A traffic incident management framework for vehicular ad hoc networks
Vehicular Ad Hoc Networks (VANETs) support the information dissemination among vehicles, Roadside Units (RSUs), and a Trust Authority (TA). A trust model evaluates an entity or data or both to determine truthfulness. A security model confirms authentication, integrity, availability, non repudiation issues. With these aspects in mind, many models have been proposed in literature. Furthermore, many information dissemination approaches are proposed. However, the lack of a model that can manage traffic incidents completely inspires this work. This paper details how and when a message needs to be generated and relayed so that the incidents can be reported and managed in a timely manner. This paper addresses this challenge by providing a traffic incident management model to manage several traffic incidents efficiently. Additionally, we simulate this model using the VEINS simulator with vehicles, RSUs, and a TA. From the experiments, we measure the average number of transmissions required for reporting a single traffic incident while varying the vehicle density and relaying considerations. We consider two types of relaying. In one series of experiments, messages from regular vehicles and RSUs are relayed up to four hops. In another series of experiments, messages from the regular vehicles and RSUs are relayed until their generation time reaches sixty seconds. Additionally, messages from the official vehicles are relayed when they approach an incident or when the incident is cleared. Results from the simulations show that more vehicles are informed with four-hop relaying than sixty-second relaying in both cases.
💡 Research Summary
The paper presents a comprehensive traffic‑incident‑management framework tailored for Vehicular Ad Hoc Networks (VANETs) that integrates vehicles, Road‑Side Units (RSUs) and a Trust Authority (TA). While numerous VANET studies focus on trust evaluation, security guarantees, or generic traffic‑information dissemination, none provide a complete end‑to‑end procedure that specifies exactly when and how messages should be generated, forwarded, and terminated during the lifecycle of a traffic incident. To fill this gap, the authors define distinct message sequences for a set of representative incident types (accidents, congestion, obstacles, floods, stranded vehicles, service discovery, etc.) and assign specific roles to three entity classes: regular vehicles, RSUs, and official vehicles (police, ambulance, fire‑engine). Regular vehicles and RSUs issue initial alerts when an incident is first observed and continue relaying those alerts either up to a maximum of four hops or until the alert’s timestamp reaches sixty seconds, depending on the experimental scenario. Official vehicles, considered highly trustworthy, only forward messages when they approach the incident zone or when the incident is cleared, thereby reducing unnecessary traffic and reinforcing credibility.

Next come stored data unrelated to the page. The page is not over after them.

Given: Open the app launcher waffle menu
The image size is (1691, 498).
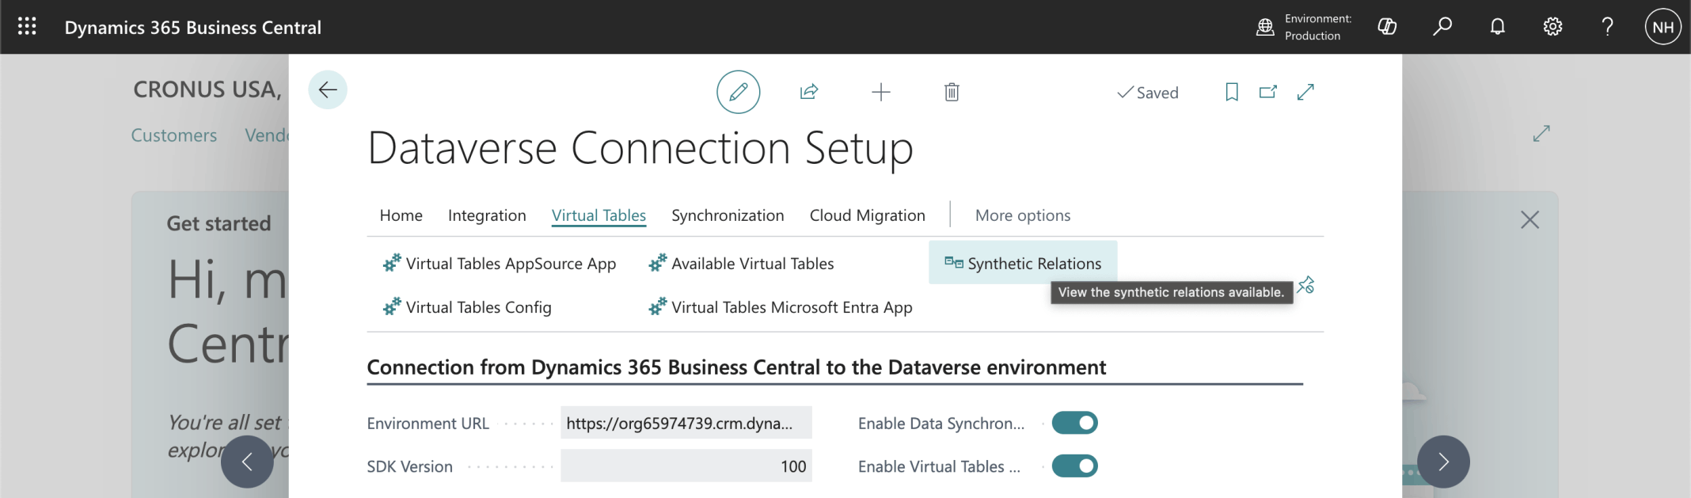Looking at the screenshot, I should point(27,27).
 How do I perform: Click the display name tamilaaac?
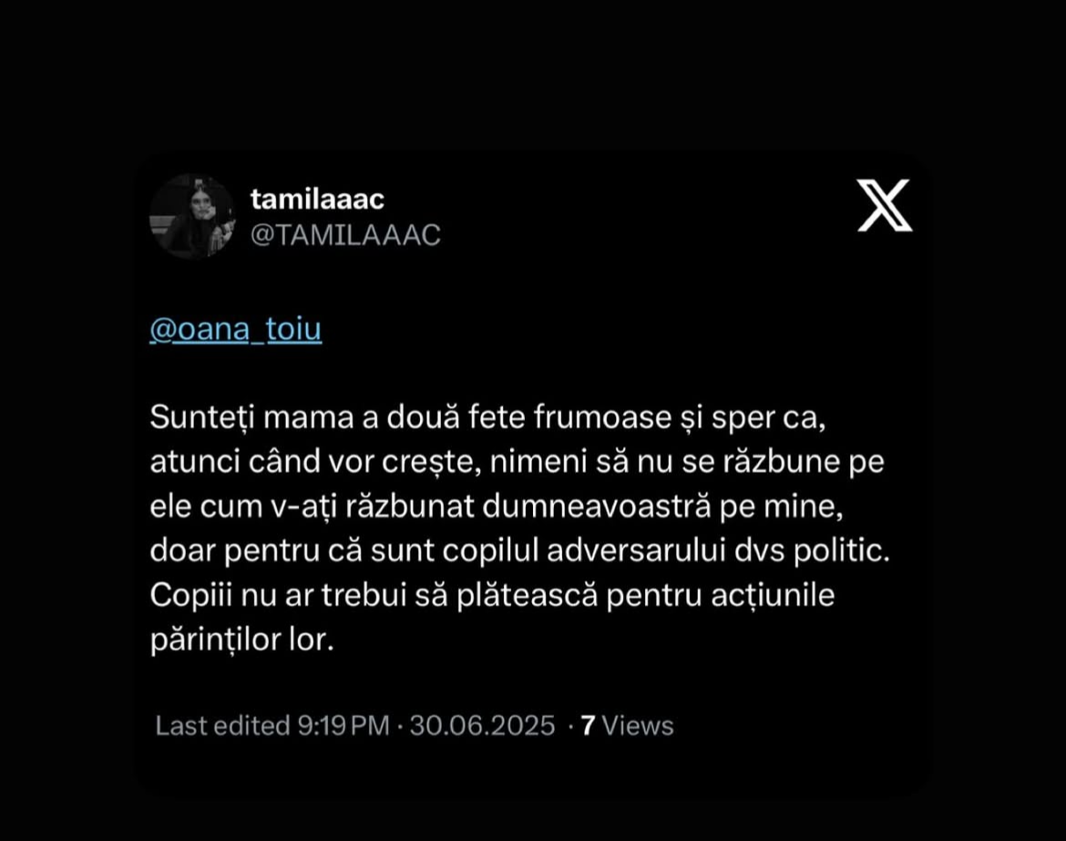point(316,200)

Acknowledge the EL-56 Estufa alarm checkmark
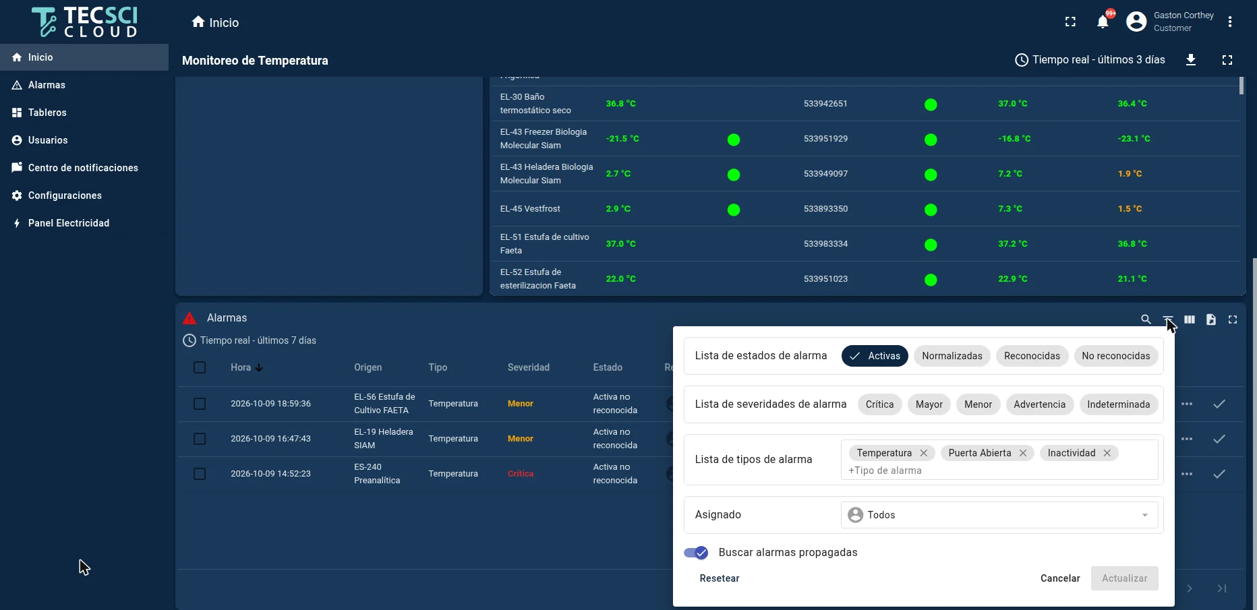[x=1219, y=404]
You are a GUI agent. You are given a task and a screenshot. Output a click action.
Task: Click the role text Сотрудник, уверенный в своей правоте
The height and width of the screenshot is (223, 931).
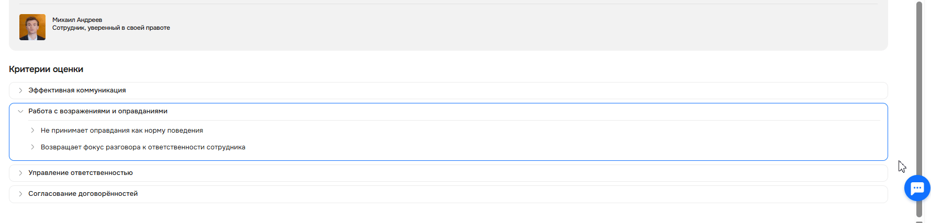111,28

The framework is implemented in the VEINS simulator, which couples SUMO traffic modeling with OMNeT++ network simulation. Experiments vary vehicle density (low, medium, high) and compare two relaying strategies: (1) a strict four‑hop limit and (2) a time‑based limit of sixty seconds. The primary performance metric is the average number of transmissions required to inform vehicles about a single incident, together with the number of vehicles successfully reached. Results show that the four‑hop strategy consistently informs a larger proportion of vehicles (approximately 15‑25 % more) than the sixty‑second approach across all densities, while incurring comparable or slightly lower transmission overhead. Moreover, limiting official‑vehicle broadcasts to incident‑approach or clearance events reduces overall network load by roughly ten percent, demonstrating the benefit of role‑aware relaying.
A thorough literature review highlights that existing trust models (blockchain‑based, Bayesian, Dempster‑Shafer, machine‑learning, fog‑node assisted, etc.) and security schemes address authentication, integrity, and non‑repudiation, but they lack the explicit message‑forwarding sequences necessary for complete incident resolution. The authors argue that their framework can be overlaid on any of these trust or security mechanisms, providing a unified control plane for incident management without interfering with underlying trust calculations.
The paper concludes by emphasizing the practical relevance of the proposed model: it delivers timely, reliable incident information to a broad set of road users, supports official responders in verifying and clearing events, and minimizes redundant communications. Future work is suggested to validate the approach in real‑world deployments, incorporate realistic wireless channel effects, explore adaptive hop limits based on network congestion, and integrate the framework with emerging 5G/6G vehicular communication standards. Overall, the study contributes a novel, role‑aware message‑propagation scheme that bridges the gap between trust/security research and operational traffic‑incident management in VANETs.